● PROBLEM STATEMENT: Every record is to be transcribed exactly as written.

RECORDS PROVIDED START

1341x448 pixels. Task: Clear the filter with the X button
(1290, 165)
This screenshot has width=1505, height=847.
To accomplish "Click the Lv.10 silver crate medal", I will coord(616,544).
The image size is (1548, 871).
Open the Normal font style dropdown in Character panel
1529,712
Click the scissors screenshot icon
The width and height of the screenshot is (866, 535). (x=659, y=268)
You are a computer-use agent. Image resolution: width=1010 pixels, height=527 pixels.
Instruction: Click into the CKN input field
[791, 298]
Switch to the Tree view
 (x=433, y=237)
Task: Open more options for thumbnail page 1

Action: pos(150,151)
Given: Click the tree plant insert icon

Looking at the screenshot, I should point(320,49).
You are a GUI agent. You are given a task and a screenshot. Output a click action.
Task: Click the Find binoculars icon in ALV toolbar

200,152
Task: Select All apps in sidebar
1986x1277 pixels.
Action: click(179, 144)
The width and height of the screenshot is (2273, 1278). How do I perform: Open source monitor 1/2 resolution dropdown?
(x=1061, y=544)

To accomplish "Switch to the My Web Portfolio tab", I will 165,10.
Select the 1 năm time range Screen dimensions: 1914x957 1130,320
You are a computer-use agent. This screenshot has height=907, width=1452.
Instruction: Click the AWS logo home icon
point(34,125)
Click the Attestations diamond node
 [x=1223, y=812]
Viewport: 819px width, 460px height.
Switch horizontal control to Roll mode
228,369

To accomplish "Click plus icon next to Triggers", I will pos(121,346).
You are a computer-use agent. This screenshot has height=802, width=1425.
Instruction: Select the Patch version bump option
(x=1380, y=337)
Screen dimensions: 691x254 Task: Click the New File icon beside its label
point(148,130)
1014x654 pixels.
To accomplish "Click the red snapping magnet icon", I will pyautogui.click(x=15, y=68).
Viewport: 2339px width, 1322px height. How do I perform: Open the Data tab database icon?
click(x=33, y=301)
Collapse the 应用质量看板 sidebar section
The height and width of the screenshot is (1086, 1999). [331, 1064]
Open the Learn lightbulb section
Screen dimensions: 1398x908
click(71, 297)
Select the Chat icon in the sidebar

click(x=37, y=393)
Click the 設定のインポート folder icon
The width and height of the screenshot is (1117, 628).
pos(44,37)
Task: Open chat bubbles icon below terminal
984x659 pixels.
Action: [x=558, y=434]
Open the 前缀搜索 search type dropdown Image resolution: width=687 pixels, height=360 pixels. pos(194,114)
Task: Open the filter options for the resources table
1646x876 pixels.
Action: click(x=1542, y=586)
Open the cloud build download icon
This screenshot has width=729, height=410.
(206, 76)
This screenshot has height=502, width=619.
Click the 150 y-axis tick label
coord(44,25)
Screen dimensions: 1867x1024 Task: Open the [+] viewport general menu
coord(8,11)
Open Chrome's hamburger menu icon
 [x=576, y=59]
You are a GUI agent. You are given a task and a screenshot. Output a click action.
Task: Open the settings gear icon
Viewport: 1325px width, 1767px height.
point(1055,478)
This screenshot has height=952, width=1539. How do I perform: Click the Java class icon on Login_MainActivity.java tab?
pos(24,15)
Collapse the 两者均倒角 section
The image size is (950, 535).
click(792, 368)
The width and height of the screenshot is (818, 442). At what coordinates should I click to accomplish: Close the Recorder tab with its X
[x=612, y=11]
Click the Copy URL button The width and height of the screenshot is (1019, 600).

RECORDS PROVIDED END

● ANSWER AREA:
1341x448 pixels. Task: Clear the filter with the X button
(1290, 165)
This screenshot has width=1505, height=847.
To accomplish "Click the Lv.10 silver crate medal", I will coord(616,544).
The image size is (1548, 871).
Open the Normal font style dropdown in Character panel
1529,712
Click the scissors screenshot icon
The width and height of the screenshot is (866, 535). (x=659, y=268)
You are a computer-use agent. Image resolution: width=1010 pixels, height=527 pixels.
Instruction: Click into the CKN input field
[791, 298]
Switch to the Tree view
 (x=433, y=237)
Task: Open more options for thumbnail page 1

Action: pos(150,151)
Given: Click the tree plant insert icon

Looking at the screenshot, I should point(320,49).
You are a GUI agent. You are given a task and a screenshot. Output a click action.
Task: Click the Find binoculars icon in ALV toolbar

200,152
Task: Select All apps in sidebar
1986x1277 pixels.
Action: click(179, 144)
The width and height of the screenshot is (2273, 1278). How do I perform: Open source monitor 1/2 resolution dropdown?
(x=1061, y=544)

To accomplish "Switch to the My Web Portfolio tab", I will 165,10.
Select the 1 năm time range Screen dimensions: 1914x957 1130,320
You are a computer-use agent. This screenshot has height=907, width=1452.
Instruction: Click the AWS logo home icon
point(34,125)
Click the Attestations diamond node
 [x=1223, y=812]
Viewport: 819px width, 460px height.
Switch horizontal control to Roll mode
228,369

To accomplish "Click plus icon next to Triggers", I will pos(121,346).
You are a computer-use agent. This screenshot has height=802, width=1425.
Instruction: Select the Patch version bump option
(x=1380, y=337)
Screen dimensions: 691x254 Task: Click the New File icon beside its label
point(148,130)
1014x654 pixels.
To accomplish "Click the red snapping magnet icon", I will pyautogui.click(x=15, y=68).
Viewport: 2339px width, 1322px height. How do I perform: Open the Data tab database icon?
click(x=33, y=301)
Collapse the 应用质量看板 sidebar section
The height and width of the screenshot is (1086, 1999). [331, 1064]
Open the Learn lightbulb section
Screen dimensions: 1398x908
click(71, 297)
Select the Chat icon in the sidebar

click(x=37, y=393)
Click the 設定のインポート folder icon
The width and height of the screenshot is (1117, 628).
pos(44,37)
Task: Open chat bubbles icon below terminal
984x659 pixels.
Action: [x=558, y=434]
Open the 前缀搜索 search type dropdown Image resolution: width=687 pixels, height=360 pixels. pos(194,114)
Task: Open the filter options for the resources table
1646x876 pixels.
Action: click(x=1542, y=586)
Open the cloud build download icon
This screenshot has width=729, height=410.
(206, 76)
This screenshot has height=502, width=619.
Click the 150 y-axis tick label
coord(44,25)
Screen dimensions: 1867x1024 Task: Open the [+] viewport general menu
coord(8,11)
Open Chrome's hamburger menu icon
 [x=576, y=59]
You are a GUI agent. You are given a task and a screenshot. Output a click action.
Task: Open the settings gear icon
Viewport: 1325px width, 1767px height.
point(1055,478)
This screenshot has height=952, width=1539. How do I perform: Click the Java class icon on Login_MainActivity.java tab?
pos(24,15)
Collapse the 两者均倒角 section
The image size is (950, 535).
click(792, 368)
The width and height of the screenshot is (818, 442). At what coordinates should I click to accomplish: Close the Recorder tab with its X
[x=612, y=11]
Click the Copy URL button The width and height of the screenshot is (1019, 600).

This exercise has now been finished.